According to study co-author Dr. Dong-Hyuk Park, the relationship between cord clamping time and the transfer of stem cells needs to be understood through the early weeks of the perinatal period and the process of ‘hematopoiesis,’ the formation of blood cells that begins as early as two weeks into pregnancy. A transfer of pluripotent stems cells continues throughout pregnancy, however, and for a time through the umbilical cord following delivery.
“Several randomized, controlled trials, systematic reviews and meta-analyses have compared the effects of late versus early cord clamping,” said Dr. Park. “In pre-term infants, delaying clamping the cord for at least 30 seconds reduced incidences of intraventricular hemorrhage, late on-set sepsis, anemia, and decreased the need for blood transfusions.”
Another potential benefit of delayed cord clamping is to ensure that the baby can receive the complete retinue of clotting factors.
Yet, there is debate and disagreement on early versus later clamping. The side favoring delayed clamping, the authors noted, cite the value of the infant’s receiving umbilical cord blood (UCB)-derived stem cells, known to be pluripotent.
“The virtue of the unique and immature features of cord blood, including their ability to differentiate, are well known,” added Dr. Sanberg.
The researchers concluded that many common disorders in newborns related to the immaturity of organ systems may receive benefits from delayed clamping. These may include: respiratory distress; anemia; sepsis; intraventricular haemorrhage; and periventricular leukomalacia.
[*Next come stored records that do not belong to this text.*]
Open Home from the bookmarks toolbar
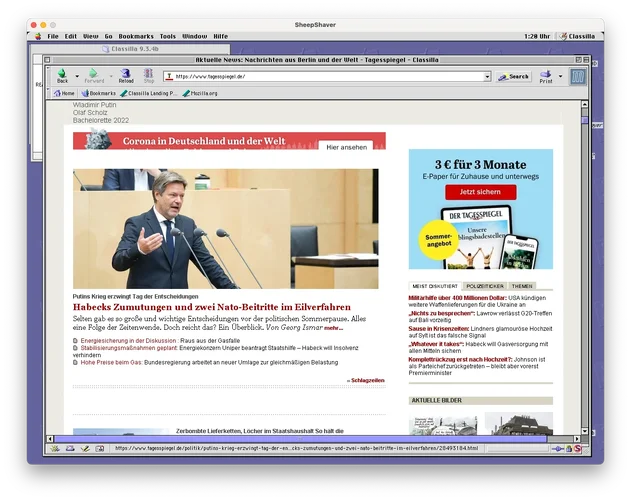 pos(64,93)
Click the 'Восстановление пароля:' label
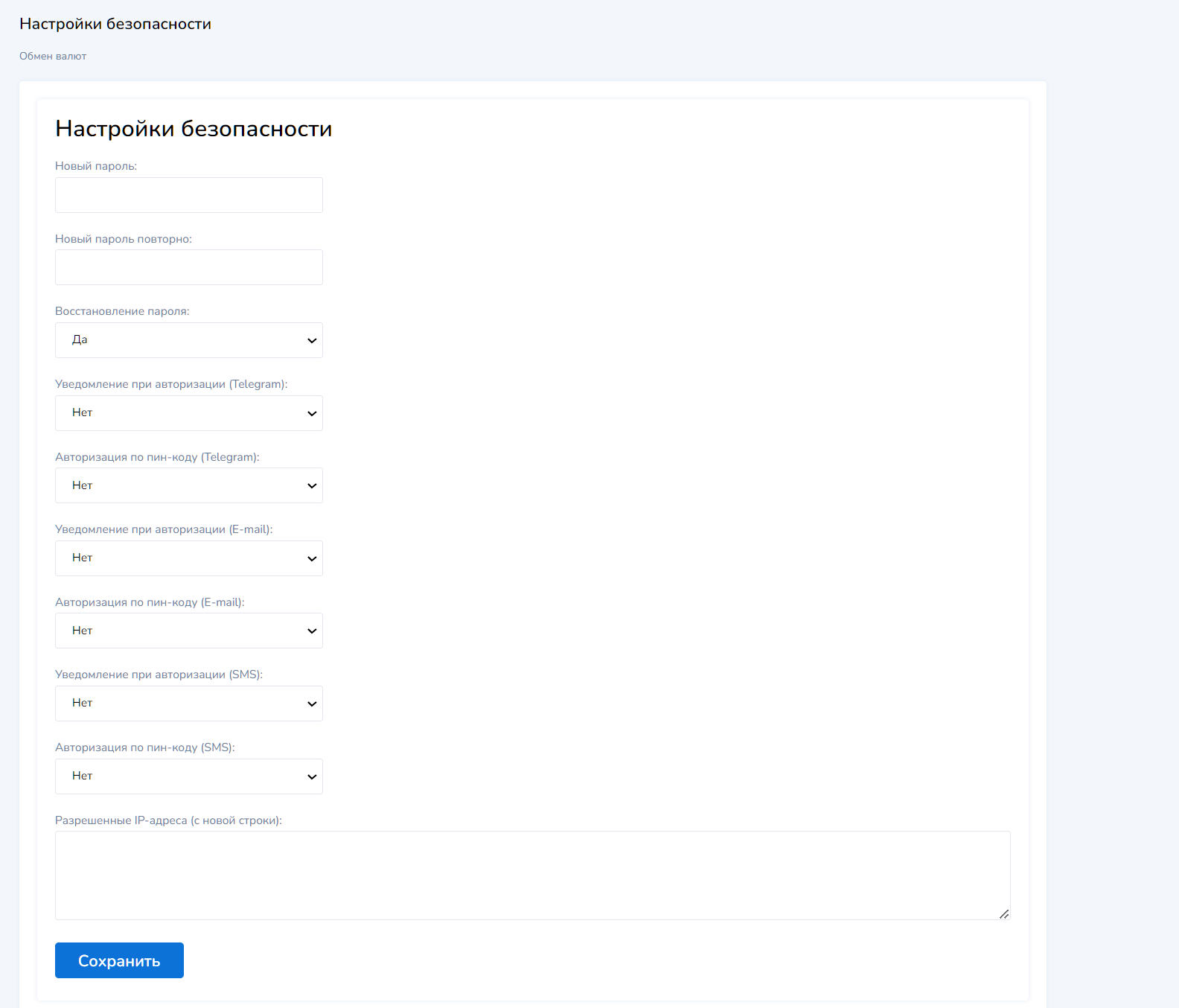The width and height of the screenshot is (1179, 1008). point(122,311)
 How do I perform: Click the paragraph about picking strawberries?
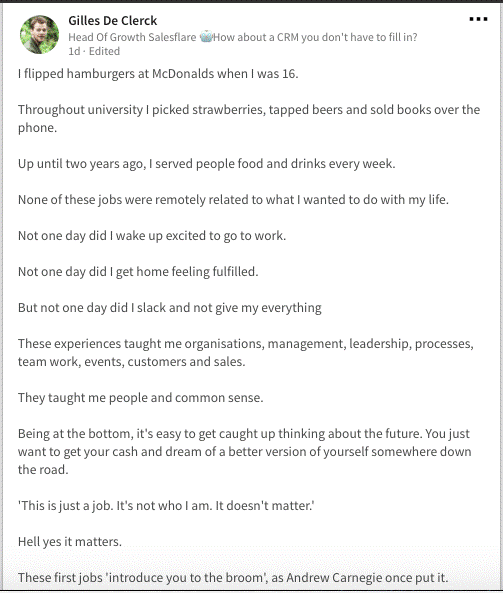tap(249, 119)
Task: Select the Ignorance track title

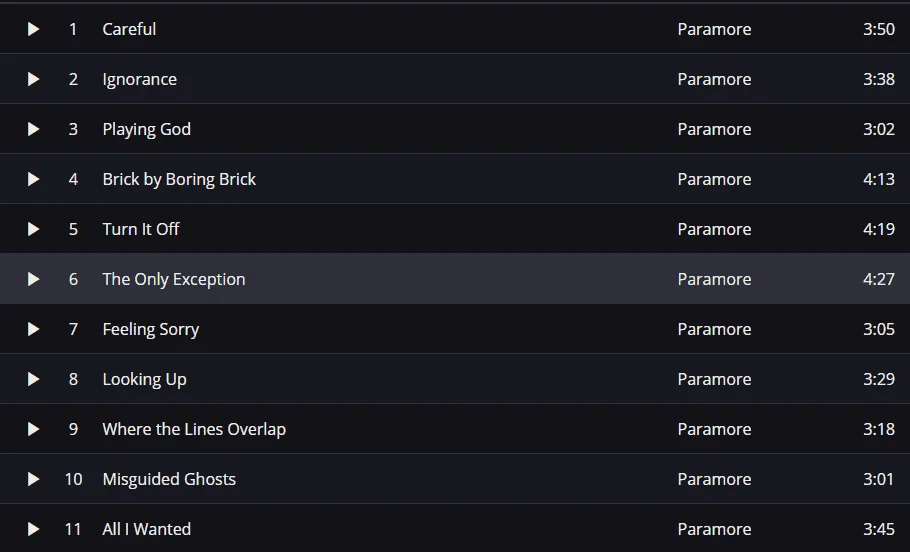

They also speculate that other health problems, such as chronic lung disease, prematurity apneas and retinopathy of prematurity, may also be affected by a delay in cord blood clamping.
“There remains no consensus among scientists and clinicians on cord clamping and proper cord blood collection,” concluded co-author and obstetrician Dr. Stephen Klasko, senior vice president of USF Health and dean of the USF College of Medicine. “The most important thing is to avoid losing valuable stems cells during and just after delivery.”
The authors agreed that delaying cord clamping should appropriately be delayed for pre-term babies and babies born where there is no effort to bank umbilical cords, and for babies born where there is limited access to health care and where nutrition may be poor.